PROBLEM TO SOLVE: Would you transcribe all of the data exactly, down to the last character?
::: EXTRACTED RECORDS
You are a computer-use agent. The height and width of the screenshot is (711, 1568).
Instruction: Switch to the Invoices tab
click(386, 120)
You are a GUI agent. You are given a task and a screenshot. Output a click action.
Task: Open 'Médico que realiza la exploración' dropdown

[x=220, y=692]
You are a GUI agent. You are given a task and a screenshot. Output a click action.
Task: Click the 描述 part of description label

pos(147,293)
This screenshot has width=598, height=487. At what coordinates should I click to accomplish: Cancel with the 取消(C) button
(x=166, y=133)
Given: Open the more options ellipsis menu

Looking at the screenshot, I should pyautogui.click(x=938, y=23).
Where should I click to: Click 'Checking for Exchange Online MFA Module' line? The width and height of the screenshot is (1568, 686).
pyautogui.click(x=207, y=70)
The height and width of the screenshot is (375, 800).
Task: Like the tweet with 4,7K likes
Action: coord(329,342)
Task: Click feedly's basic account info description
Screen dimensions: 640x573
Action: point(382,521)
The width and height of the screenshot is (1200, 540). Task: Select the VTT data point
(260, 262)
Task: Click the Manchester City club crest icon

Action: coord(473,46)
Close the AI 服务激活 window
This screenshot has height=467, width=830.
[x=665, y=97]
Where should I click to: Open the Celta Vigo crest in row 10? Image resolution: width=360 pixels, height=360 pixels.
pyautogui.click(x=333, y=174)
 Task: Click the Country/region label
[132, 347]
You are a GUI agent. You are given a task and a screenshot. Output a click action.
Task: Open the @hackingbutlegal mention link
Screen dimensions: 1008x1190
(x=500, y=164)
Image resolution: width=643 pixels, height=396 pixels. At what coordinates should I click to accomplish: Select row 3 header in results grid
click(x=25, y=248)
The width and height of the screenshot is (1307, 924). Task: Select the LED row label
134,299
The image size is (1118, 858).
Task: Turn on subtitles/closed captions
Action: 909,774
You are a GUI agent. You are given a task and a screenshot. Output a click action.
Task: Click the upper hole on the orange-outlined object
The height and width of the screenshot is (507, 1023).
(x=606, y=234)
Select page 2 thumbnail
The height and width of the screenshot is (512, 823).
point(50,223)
::::::
RESPONSE TO THIS EXERCISE:
You are a computer-use agent. The height and width of the screenshot is (711, 1568).
Instruction: Switch to the Invoices tab
click(386, 120)
You are a GUI agent. You are given a task and a screenshot. Output a click action.
Task: Open 'Médico que realiza la exploración' dropdown

[x=220, y=692]
You are a GUI agent. You are given a task and a screenshot. Output a click action.
Task: Click the 描述 part of description label

pos(147,293)
This screenshot has width=598, height=487. At what coordinates should I click to accomplish: Cancel with the 取消(C) button
(x=166, y=133)
Given: Open the more options ellipsis menu

Looking at the screenshot, I should pyautogui.click(x=938, y=23).
Where should I click to: Click 'Checking for Exchange Online MFA Module' line? The width and height of the screenshot is (1568, 686).
pyautogui.click(x=207, y=70)
The height and width of the screenshot is (375, 800).
Task: Like the tweet with 4,7K likes
Action: coord(329,342)
Task: Click feedly's basic account info description
Screen dimensions: 640x573
Action: point(382,521)
The width and height of the screenshot is (1200, 540). Task: Select the VTT data point
(260, 262)
Task: Click the Manchester City club crest icon

Action: coord(473,46)
Close the AI 服务激活 window
This screenshot has height=467, width=830.
[x=665, y=97]
Where should I click to: Open the Celta Vigo crest in row 10? Image resolution: width=360 pixels, height=360 pixels.
pyautogui.click(x=333, y=174)
 Task: Click the Country/region label
[132, 347]
You are a GUI agent. You are given a task and a screenshot. Output a click action.
Task: Open the @hackingbutlegal mention link
Screen dimensions: 1008x1190
(x=500, y=164)
Image resolution: width=643 pixels, height=396 pixels. At what coordinates should I click to accomplish: Select row 3 header in results grid
click(x=25, y=248)
The width and height of the screenshot is (1307, 924). Task: Select the LED row label
134,299
The image size is (1118, 858).
Task: Turn on subtitles/closed captions
Action: 909,774
You are a GUI agent. You are given a task and a screenshot. Output a click action.
Task: Click the upper hole on the orange-outlined object
The height and width of the screenshot is (507, 1023).
(x=606, y=234)
Select page 2 thumbnail
The height and width of the screenshot is (512, 823).
point(50,223)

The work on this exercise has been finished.